# WORK ORDER:
Give back all of the data exactly as it appears here.

[Collected data]
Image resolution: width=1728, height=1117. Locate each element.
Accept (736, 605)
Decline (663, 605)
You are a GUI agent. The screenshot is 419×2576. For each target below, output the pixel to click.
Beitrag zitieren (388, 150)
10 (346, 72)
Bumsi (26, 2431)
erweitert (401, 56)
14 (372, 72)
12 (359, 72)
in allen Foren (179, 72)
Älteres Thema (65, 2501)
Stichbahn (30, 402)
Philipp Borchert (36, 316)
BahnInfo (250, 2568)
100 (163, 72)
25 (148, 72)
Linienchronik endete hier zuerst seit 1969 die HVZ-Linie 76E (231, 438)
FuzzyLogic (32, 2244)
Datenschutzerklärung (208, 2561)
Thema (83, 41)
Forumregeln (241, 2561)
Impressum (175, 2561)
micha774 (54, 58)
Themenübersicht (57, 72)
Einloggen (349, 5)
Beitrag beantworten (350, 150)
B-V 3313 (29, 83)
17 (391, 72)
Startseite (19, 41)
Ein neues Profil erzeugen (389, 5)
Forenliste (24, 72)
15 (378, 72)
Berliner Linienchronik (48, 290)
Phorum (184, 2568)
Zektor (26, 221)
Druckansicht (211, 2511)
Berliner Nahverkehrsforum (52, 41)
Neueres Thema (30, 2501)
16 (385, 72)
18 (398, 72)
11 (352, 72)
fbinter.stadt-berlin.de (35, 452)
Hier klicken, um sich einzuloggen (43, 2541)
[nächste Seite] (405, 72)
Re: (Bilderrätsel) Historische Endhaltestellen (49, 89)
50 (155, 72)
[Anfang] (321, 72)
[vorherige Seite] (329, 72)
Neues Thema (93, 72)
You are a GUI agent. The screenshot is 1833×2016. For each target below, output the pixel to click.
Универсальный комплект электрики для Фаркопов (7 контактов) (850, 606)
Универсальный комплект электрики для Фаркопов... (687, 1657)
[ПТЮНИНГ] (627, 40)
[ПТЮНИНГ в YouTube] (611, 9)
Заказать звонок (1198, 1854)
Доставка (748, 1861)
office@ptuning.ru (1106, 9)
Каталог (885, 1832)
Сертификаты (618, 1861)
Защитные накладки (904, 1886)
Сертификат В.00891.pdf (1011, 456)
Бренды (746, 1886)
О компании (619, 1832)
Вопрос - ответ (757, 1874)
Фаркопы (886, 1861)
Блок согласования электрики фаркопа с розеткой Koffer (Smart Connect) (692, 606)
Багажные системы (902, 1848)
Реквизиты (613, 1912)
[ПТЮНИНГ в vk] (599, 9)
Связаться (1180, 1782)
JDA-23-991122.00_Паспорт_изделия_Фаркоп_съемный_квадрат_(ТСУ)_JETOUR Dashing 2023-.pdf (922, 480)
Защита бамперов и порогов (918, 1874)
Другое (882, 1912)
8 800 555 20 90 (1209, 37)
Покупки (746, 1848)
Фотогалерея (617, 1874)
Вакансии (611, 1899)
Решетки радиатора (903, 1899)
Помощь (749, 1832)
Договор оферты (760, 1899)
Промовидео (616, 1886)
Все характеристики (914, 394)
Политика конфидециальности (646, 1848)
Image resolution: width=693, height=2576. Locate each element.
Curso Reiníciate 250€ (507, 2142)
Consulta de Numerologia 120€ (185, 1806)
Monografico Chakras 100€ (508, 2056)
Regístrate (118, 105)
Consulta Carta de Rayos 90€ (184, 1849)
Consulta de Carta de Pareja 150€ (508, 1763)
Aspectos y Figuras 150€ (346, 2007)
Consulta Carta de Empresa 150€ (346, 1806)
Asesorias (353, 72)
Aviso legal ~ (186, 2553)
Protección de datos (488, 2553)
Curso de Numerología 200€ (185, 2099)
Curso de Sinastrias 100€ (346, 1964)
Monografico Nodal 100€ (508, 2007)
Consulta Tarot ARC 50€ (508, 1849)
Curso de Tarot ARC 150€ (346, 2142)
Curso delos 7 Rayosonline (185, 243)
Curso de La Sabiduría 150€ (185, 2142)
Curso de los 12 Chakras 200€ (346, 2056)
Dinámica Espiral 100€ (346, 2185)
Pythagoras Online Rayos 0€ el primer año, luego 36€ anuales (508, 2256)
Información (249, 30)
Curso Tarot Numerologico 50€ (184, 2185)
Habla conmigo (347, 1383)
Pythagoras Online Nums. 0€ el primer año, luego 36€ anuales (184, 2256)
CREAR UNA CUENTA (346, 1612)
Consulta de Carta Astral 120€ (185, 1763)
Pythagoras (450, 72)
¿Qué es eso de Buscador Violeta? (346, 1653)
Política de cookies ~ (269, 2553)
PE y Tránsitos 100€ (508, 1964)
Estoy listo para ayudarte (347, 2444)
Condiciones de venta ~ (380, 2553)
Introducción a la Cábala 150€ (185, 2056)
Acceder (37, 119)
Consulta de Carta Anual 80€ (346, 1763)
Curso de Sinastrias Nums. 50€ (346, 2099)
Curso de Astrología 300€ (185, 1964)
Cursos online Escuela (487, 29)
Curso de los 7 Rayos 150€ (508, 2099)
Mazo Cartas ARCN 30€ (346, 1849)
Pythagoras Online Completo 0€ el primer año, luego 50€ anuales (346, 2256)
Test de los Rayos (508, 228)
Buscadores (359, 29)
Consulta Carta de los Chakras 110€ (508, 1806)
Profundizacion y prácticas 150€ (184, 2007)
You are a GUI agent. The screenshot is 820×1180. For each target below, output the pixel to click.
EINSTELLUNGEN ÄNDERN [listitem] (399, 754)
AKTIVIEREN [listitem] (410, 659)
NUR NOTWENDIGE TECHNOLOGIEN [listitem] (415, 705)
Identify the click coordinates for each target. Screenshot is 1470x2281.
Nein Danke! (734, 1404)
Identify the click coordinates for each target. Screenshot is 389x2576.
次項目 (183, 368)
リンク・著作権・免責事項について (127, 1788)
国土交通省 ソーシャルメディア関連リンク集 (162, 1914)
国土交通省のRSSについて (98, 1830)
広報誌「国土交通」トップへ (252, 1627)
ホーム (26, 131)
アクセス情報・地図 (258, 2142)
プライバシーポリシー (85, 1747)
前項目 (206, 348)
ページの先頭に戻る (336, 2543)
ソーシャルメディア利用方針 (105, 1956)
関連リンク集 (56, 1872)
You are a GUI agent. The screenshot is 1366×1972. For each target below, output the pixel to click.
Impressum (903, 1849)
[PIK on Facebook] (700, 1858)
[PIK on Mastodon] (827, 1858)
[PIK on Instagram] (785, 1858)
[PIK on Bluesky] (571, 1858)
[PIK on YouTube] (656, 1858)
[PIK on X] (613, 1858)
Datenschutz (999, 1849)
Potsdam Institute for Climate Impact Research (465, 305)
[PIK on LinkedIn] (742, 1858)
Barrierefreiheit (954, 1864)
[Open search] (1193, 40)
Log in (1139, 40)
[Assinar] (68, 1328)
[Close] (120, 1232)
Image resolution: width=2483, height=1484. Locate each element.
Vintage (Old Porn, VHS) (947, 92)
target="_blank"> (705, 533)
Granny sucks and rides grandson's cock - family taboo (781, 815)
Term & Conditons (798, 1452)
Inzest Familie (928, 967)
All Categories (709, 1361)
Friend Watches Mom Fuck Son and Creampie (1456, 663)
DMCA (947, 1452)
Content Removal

# RESPONSE AREA:
Image resolution: width=1728, height=1117. Locate each element.
Accept (736, 605)
Decline (663, 605)
You are a GUI agent. The screenshot is 419×2576. For each target below, output the pixel to click.
Beitrag zitieren (388, 150)
10 (346, 72)
Bumsi (26, 2431)
erweitert (401, 56)
14 (372, 72)
12 (359, 72)
in allen Foren (179, 72)
Älteres Thema (65, 2501)
Stichbahn (30, 402)
Philipp Borchert (36, 316)
BahnInfo (250, 2568)
100 (163, 72)
25 (148, 72)
Linienchronik endete hier zuerst seit 1969 die HVZ-Linie 76E (231, 438)
FuzzyLogic (32, 2244)
Datenschutzerklärung (208, 2561)
Thema (83, 41)
Forumregeln (241, 2561)
Impressum (175, 2561)
micha774 (54, 58)
Themenübersicht (57, 72)
Einloggen (349, 5)
Beitrag beantworten (350, 150)
B-V 3313 (29, 83)
17 (391, 72)
Startseite (19, 41)
Ein neues Profil erzeugen (389, 5)
Forenliste (24, 72)
15 (378, 72)
Berliner Linienchronik (48, 290)
Phorum (184, 2568)
Zektor (26, 221)
Druckansicht (211, 2511)
Berliner Nahverkehrsforum (52, 41)
Neueres Thema (30, 2501)
16 (385, 72)
18 (398, 72)
11 (352, 72)
fbinter.stadt-berlin.de (35, 452)
Hier klicken, um sich einzuloggen (43, 2541)
[nächste Seite] (405, 72)
Re: (Bilderrätsel) Historische Endhaltestellen (49, 89)
50 (155, 72)
[Anfang] (321, 72)
[vorherige Seite] (329, 72)
Neues Thema (93, 72)
You are a GUI agent. The screenshot is 1833×2016. For each target below, output the pixel to click.
Универсальный комплект электрики для Фаркопов (7 контактов) (850, 606)
Универсальный комплект электрики для Фаркопов... (687, 1657)
[ПТЮНИНГ] (627, 40)
[ПТЮНИНГ в YouTube] (611, 9)
Заказать звонок (1198, 1854)
Доставка (748, 1861)
office@ptuning.ru (1106, 9)
Каталог (885, 1832)
Сертификаты (618, 1861)
Защитные накладки (904, 1886)
Сертификат В.00891.pdf (1011, 456)
Бренды (746, 1886)
О компании (619, 1832)
Вопрос - ответ (757, 1874)
Фаркопы (886, 1861)
Блок согласования электрики фаркопа с розеткой Koffer (Smart Connect) (692, 606)
Багажные системы (902, 1848)
Реквизиты (613, 1912)
[ПТЮНИНГ в vk] (599, 9)
Связаться (1180, 1782)
JDA-23-991122.00_Паспорт_изделия_Фаркоп_съемный_квадрат_(ТСУ)_JETOUR Dashing 2023-.pdf (922, 480)
Защита бамперов и порогов (918, 1874)
Другое (882, 1912)
8 800 555 20 90 (1209, 37)
Покупки (746, 1848)
Фотогалерея (617, 1874)
Вакансии (611, 1899)
Решетки радиатора (903, 1899)
Помощь (749, 1832)
Договор оферты (760, 1899)
Промовидео (616, 1886)
Все характеристики (914, 394)
Политика конфидециальности (646, 1848)
Image resolution: width=693, height=2576. Locate each element.
Curso Reiníciate 250€ (507, 2142)
Consulta de Numerologia 120€ (185, 1806)
Monografico Chakras 100€ (508, 2056)
Regístrate (118, 105)
Consulta Carta de Rayos 90€ (184, 1849)
Consulta de Carta de Pareja 150€ (508, 1763)
Aspectos y Figuras 150€ (346, 2007)
Consulta Carta de Empresa 150€ (346, 1806)
Asesorias (353, 72)
Aviso legal ~ (186, 2553)
Protección de datos (488, 2553)
Curso de Numerología 200€ (185, 2099)
Curso de Sinastrias 100€ (346, 1964)
Monografico Nodal 100€ (508, 2007)
Consulta Tarot ARC 50€ (508, 1849)
Curso de Tarot ARC 150€ (346, 2142)
Curso delos 7 Rayosonline (185, 243)
Curso de La Sabiduría 150€ (185, 2142)
Curso de los 12 Chakras 200€ (346, 2056)
Dinámica Espiral 100€ (346, 2185)
Pythagoras Online Rayos 0€ el primer año, luego 36€ anuales (508, 2256)
Información (249, 30)
Curso Tarot Numerologico 50€ (184, 2185)
Habla conmigo (347, 1383)
Pythagoras Online Nums. 0€ el primer año, luego 36€ anuales (184, 2256)
CREAR UNA CUENTA (346, 1612)
Consulta de Carta Astral 120€ (185, 1763)
Pythagoras (450, 72)
¿Qué es eso de Buscador Violeta? (346, 1653)
Política de cookies ~ (269, 2553)
PE y Tránsitos 100€ (508, 1964)
Estoy listo para ayudarte (347, 2444)
Condiciones de venta ~ (380, 2553)
Introducción a la Cábala 150€ (185, 2056)
Acceder (37, 119)
Consulta de Carta Anual 80€ (346, 1763)
Curso de Sinastrias Nums. 50€ (346, 2099)
Curso de Astrología 300€ (185, 1964)
Cursos online Escuela (487, 29)
Curso de los 7 Rayos 150€ (508, 2099)
Mazo Cartas ARCN 30€ (346, 1849)
Pythagoras Online Completo 0€ el primer año, luego 50€ anuales (346, 2256)
Test de los Rayos (508, 228)
Buscadores (359, 29)
Consulta Carta de los Chakras 110€ (508, 1806)
Profundizacion y prácticas 150€ (184, 2007)
You are a GUI agent. The screenshot is 820×1180. For each target below, output the pixel to click.
EINSTELLUNGEN ÄNDERN [listitem] (399, 754)
AKTIVIEREN [listitem] (410, 659)
NUR NOTWENDIGE TECHNOLOGIEN [listitem] (415, 705)
Identify the click coordinates for each target. Screenshot is 1470x2281.
Nein Danke! (734, 1404)
Identify the click coordinates for each target. Screenshot is 389x2576.
次項目 (183, 368)
リンク・著作権・免責事項について (127, 1788)
国土交通省 ソーシャルメディア関連リンク集 (162, 1914)
国土交通省のRSSについて (98, 1830)
広報誌「国土交通」トップへ (252, 1627)
ホーム (26, 131)
アクセス情報・地図 (258, 2142)
プライバシーポリシー (85, 1747)
前項目 (206, 348)
ページの先頭に戻る (336, 2543)
ソーシャルメディア利用方針 (105, 1956)
関連リンク集 (56, 1872)
You are a GUI agent. The screenshot is 1366×1972. For each target below, output the pixel to click.
Impressum (903, 1849)
[PIK on Facebook] (700, 1858)
[PIK on Mastodon] (827, 1858)
[PIK on Instagram] (785, 1858)
[PIK on Bluesky] (571, 1858)
[PIK on YouTube] (656, 1858)
[PIK on X] (613, 1858)
Datenschutz (999, 1849)
Potsdam Institute for Climate Impact Research (465, 305)
[PIK on LinkedIn] (742, 1858)
Barrierefreiheit (954, 1864)
[Open search] (1193, 40)
Log in (1139, 40)
[Assinar] (68, 1328)
[Close] (120, 1232)
Image resolution: width=2483, height=1484. Locate each element.
Vintage (Old Porn, VHS) (947, 92)
target="_blank"> (705, 533)
Granny sucks and rides grandson's cock - family taboo (781, 815)
Term & Conditons (798, 1452)
Inzest Familie (928, 967)
All Categories (709, 1361)
Friend Watches Mom Fuck Son and Creampie (1456, 663)
DMCA (947, 1452)
Content Removal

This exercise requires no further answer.